HUMANS LOCKED inside black-collared demons; witches clawing their enemies with iron fingernails; and, in a touch inspired by author Sarah J. Maas’s heritage, a heroine laying stones on the grave of her friend (“stones were eternal, flowers were not”). This is the world of (Bloomsbury, £7.99), fourth in the Throne of Glass series. Maas herself is the queen of fantasy — this has a real epic and cinematic feel, with all the monsters, swords and cliff-hangers one could wish for and a satisfying 600-plus pages in which to wallow. Age 16 up.
Fans of The Catcher in the Rye may be exasperated at first by Sam Munson’s The November Criminals (Atom, £12.99); its protagonist is such a Holden Caulfield wannabe.

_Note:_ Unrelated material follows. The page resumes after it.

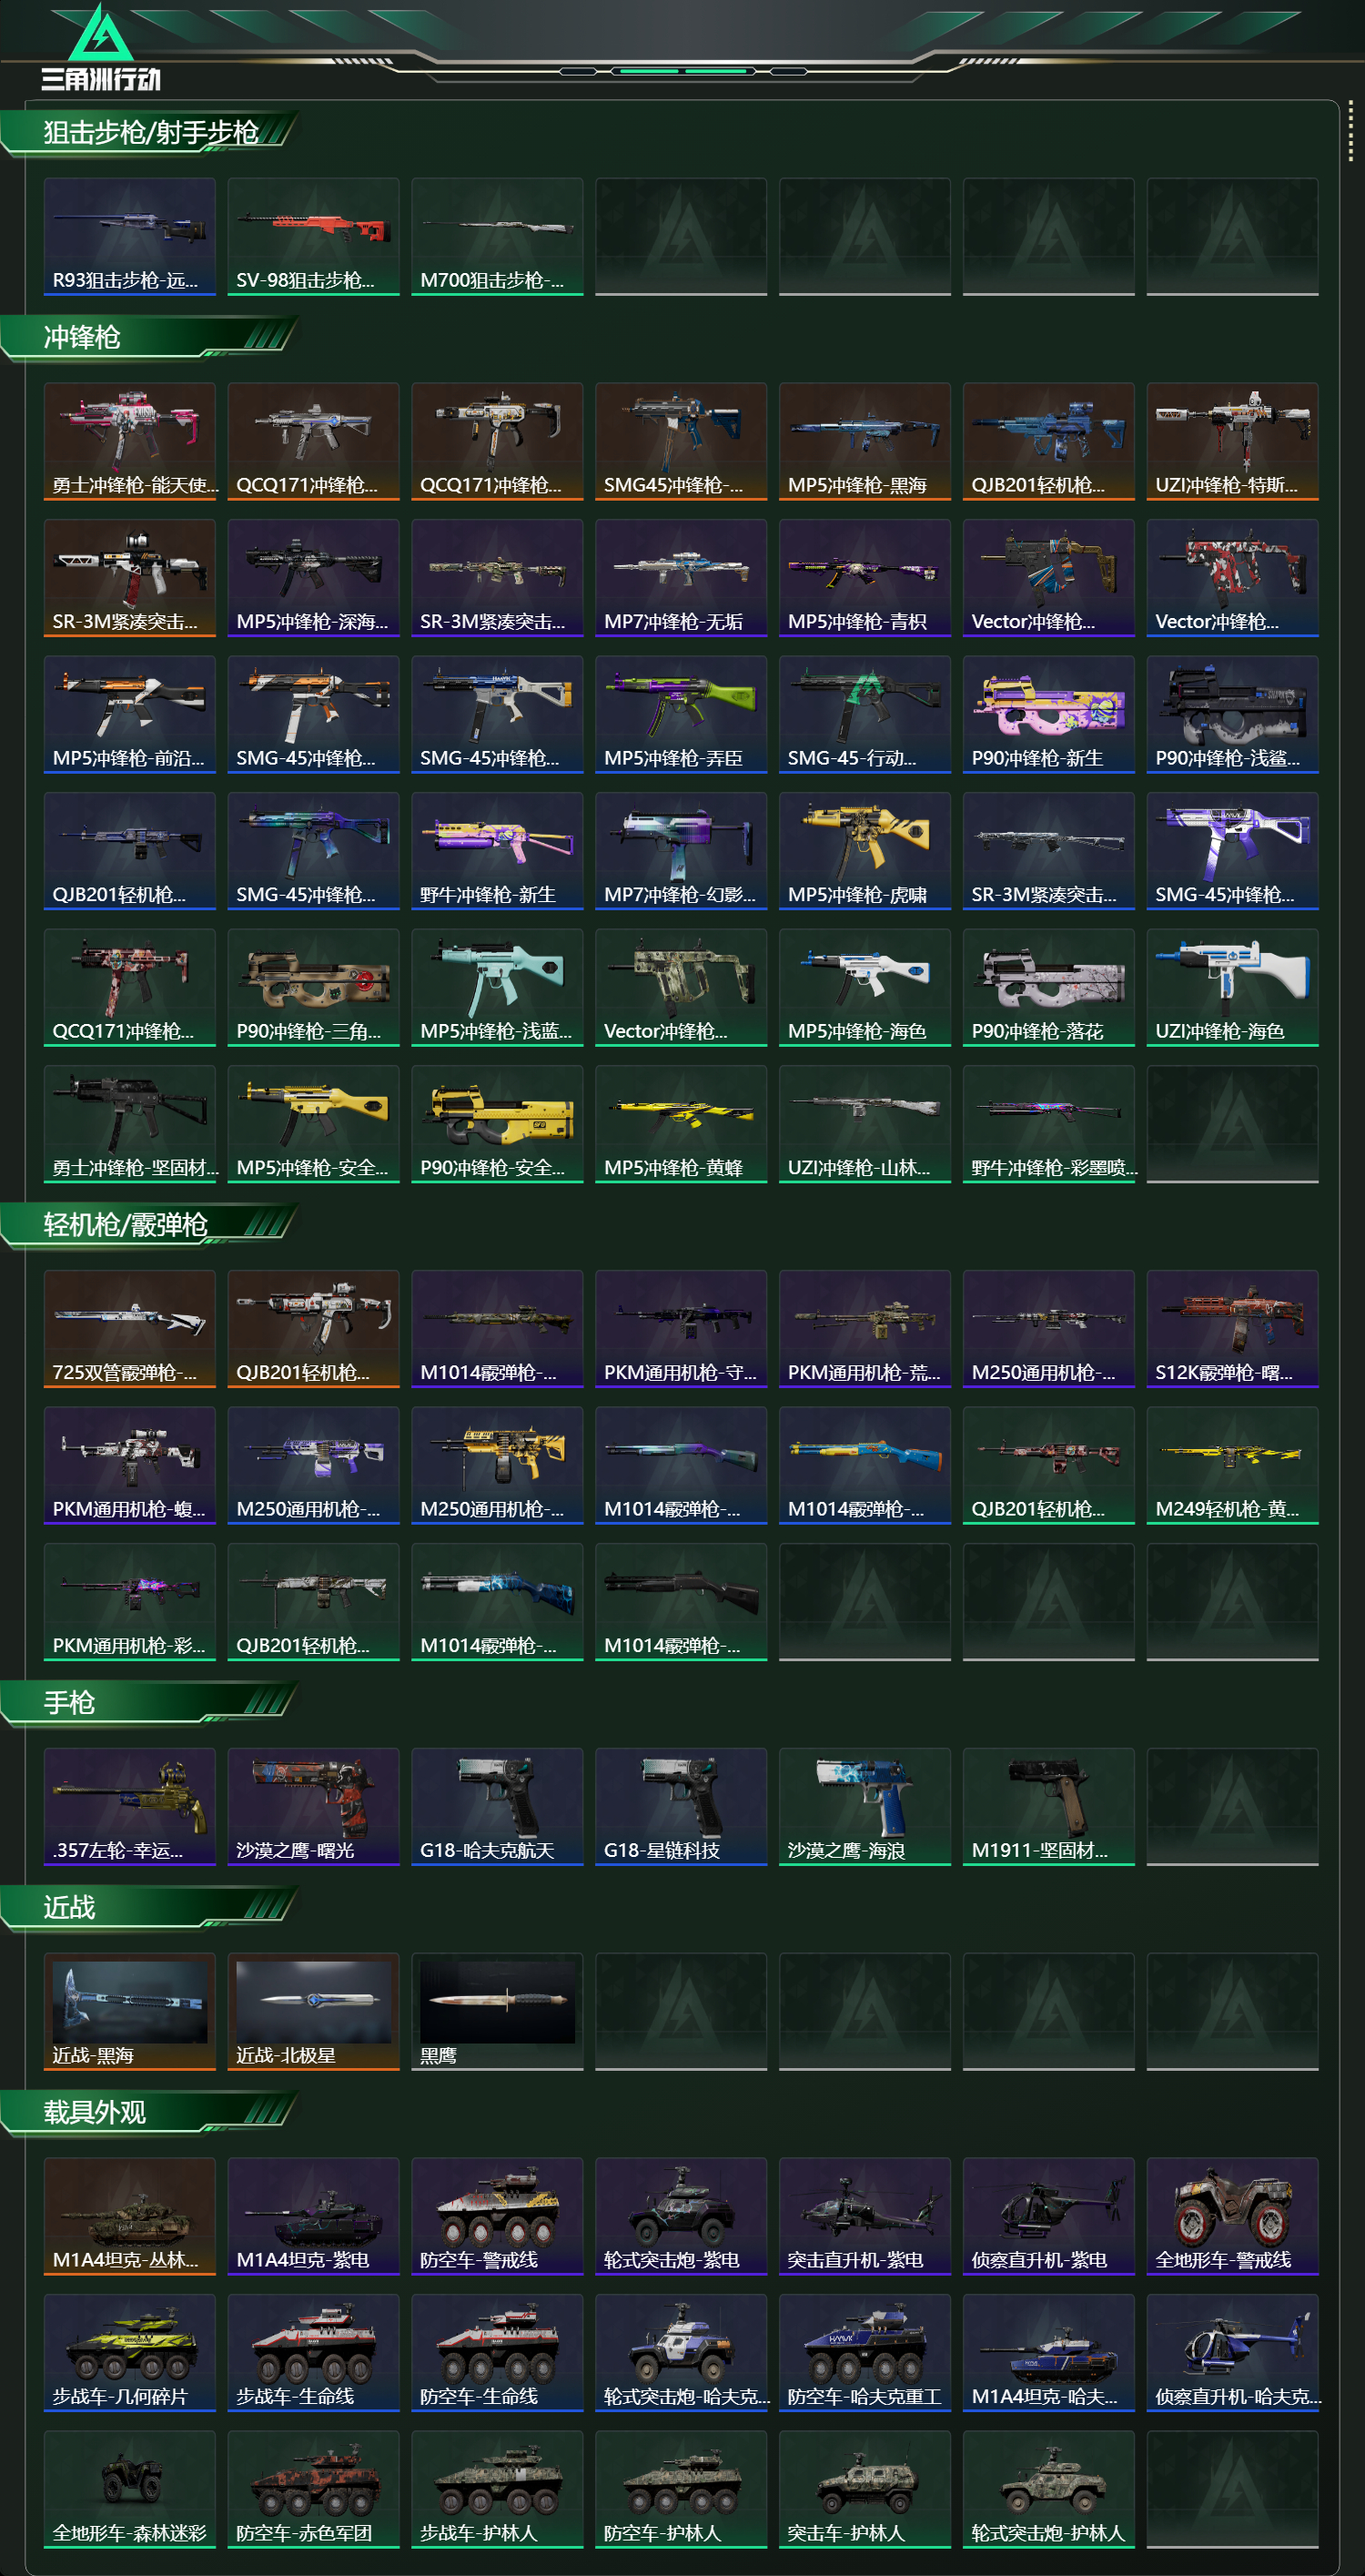Click the 三角洲行动 logo icon
The width and height of the screenshot is (1365, 2576).
click(x=100, y=47)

Addison Schacht is writing an essay entitled, “What are your best and worst qualities?” for his university application. The novel is his answer — and given that he deals weed and swears liberally, makes sick Holocaust jokes and accidentally shoots a pet dog, he has plenty to put on the “worst” list. His best qualities are not immediately obvious but, perhaps because he seems almost at the mercy of his own destructiveness, somehow we’re rooting for him by the end. Age 16 up.
The ordinary becomes chilling in WhenIWasMe by Hilary Freeman (Hot Key, £6.99). Ella wakes one day to find her life has undergone inexplicable, subtle changes that are terrifying to her — but apparently imperceptible to everyone else. Having set up the situation, Freeman plays it out with great skill, thinking through every consequence of finding oneself living a new life, from guessing the PIN on your phone to going on a “first” date with someone who, yesterday, was the boyfriend you intended to dump. Thrilling book, contentious ending. Age 14 up.
War crimes cast a long shadow in The Edge of Me by Jane Brittan (Blowfish, £6.99). Sixteen-year-old Sanda is an ordinary shy teenager, a refugee from the Bosnian conflict, now living in the UK and looking forward to her first date with fanciable Joe. But she returns from school one Friday to find the house empty, her parents gone — and someone waiting to snatch her and Joe away to a Serbian orphanage. Most readers will be hazy about the historical background but Brittan creates a nailbiting Silver Sword- style adventure, the feeling of threat and mistrust enhanced by the unfamiliar setting. Age 12 up.